The music is disciplined, challenging, not showbiz at all or built up via a formula that gets approved by the overpaid suits and their many flunkeys, Laubrock is maddeningly prolific so it is pretty impossible to keep up with all her output.

Rainey reminds me a little of Paul Motian, sometimes a drummer like Steve Dakiz Davis flits into view too which is also cheering and sometimes too you think of Rashied Ali in lockstep with Coltrane although Rainey's approach isn't multi-directional all the time. Together they know how to pace their improvisations perfectly. Laubrock can be Chris Potter-like when she wants to be perhaps to some against the odds. And yet the German born player can also strip the instrument back to something of a primal scream and be as out there as anyone who resides on the outer limits of adventure.
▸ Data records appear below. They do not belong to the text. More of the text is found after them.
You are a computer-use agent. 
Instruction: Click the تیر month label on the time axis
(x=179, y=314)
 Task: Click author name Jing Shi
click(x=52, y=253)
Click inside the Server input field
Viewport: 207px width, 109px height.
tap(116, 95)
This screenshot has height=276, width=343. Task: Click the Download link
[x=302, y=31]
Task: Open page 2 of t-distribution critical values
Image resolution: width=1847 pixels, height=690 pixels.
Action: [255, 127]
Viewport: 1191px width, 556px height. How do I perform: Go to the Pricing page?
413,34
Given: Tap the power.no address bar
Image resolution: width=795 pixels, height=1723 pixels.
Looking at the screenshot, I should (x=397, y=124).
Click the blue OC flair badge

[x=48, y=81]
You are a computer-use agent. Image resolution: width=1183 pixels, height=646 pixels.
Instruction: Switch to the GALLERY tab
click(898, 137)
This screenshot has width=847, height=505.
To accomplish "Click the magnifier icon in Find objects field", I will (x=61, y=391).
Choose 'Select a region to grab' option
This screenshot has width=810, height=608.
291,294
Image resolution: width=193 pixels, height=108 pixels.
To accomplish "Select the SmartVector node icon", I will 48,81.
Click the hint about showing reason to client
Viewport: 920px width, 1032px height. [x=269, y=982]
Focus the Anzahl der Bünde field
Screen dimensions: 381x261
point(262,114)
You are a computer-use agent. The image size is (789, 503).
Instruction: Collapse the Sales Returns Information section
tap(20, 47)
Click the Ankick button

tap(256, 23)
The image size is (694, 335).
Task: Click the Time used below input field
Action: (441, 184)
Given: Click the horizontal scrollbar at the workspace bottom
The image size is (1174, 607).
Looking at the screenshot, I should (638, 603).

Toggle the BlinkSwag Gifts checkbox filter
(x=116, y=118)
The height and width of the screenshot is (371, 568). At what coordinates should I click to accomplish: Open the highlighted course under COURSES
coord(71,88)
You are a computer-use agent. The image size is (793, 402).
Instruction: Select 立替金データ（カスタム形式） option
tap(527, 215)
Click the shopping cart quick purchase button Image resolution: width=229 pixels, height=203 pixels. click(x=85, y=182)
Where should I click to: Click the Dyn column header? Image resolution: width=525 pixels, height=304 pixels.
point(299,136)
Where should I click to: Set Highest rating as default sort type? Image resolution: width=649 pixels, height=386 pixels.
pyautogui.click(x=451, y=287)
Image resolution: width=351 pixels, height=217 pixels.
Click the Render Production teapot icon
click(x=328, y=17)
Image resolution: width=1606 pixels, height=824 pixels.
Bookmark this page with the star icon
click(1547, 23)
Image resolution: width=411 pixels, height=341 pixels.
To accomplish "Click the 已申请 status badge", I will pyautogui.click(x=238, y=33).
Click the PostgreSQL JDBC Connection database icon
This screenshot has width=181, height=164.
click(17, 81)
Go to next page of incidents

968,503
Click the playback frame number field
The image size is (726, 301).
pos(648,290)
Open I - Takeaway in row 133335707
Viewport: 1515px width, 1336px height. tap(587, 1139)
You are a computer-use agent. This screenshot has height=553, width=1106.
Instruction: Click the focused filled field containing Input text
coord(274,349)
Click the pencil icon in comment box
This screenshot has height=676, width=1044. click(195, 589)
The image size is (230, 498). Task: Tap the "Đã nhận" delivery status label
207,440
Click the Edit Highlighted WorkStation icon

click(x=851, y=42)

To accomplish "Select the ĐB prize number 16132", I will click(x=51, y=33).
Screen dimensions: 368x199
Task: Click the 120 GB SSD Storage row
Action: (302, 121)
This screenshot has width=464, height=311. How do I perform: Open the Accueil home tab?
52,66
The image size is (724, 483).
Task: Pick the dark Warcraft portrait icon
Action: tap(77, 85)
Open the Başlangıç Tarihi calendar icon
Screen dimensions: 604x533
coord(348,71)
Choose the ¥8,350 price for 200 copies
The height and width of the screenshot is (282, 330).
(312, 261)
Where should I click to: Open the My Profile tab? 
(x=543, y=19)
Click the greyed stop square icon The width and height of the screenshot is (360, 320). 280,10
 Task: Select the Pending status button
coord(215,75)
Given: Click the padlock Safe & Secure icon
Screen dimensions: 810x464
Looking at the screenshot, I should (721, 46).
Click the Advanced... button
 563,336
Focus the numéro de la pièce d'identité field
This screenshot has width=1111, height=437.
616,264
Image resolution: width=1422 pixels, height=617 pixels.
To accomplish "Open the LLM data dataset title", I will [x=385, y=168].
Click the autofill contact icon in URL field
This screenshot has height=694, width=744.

Succinct - all the pieces are under 6 minutes, some weighing in at a lot less - and all amount to as coherent an avant statement to come along in many months certainly the last duo that moved us in this domain was Tim Berne and Gregg Belisle-Chi's marvellous Mars. Echo that emotion, sock it to the man - free your minds and get the memo jazz isn't supposed to be slick and only for yuppies. These two not just got that missive long ago but wrote the book on it and continue to add new appendices and footnotes all these years on in their fascinating work together.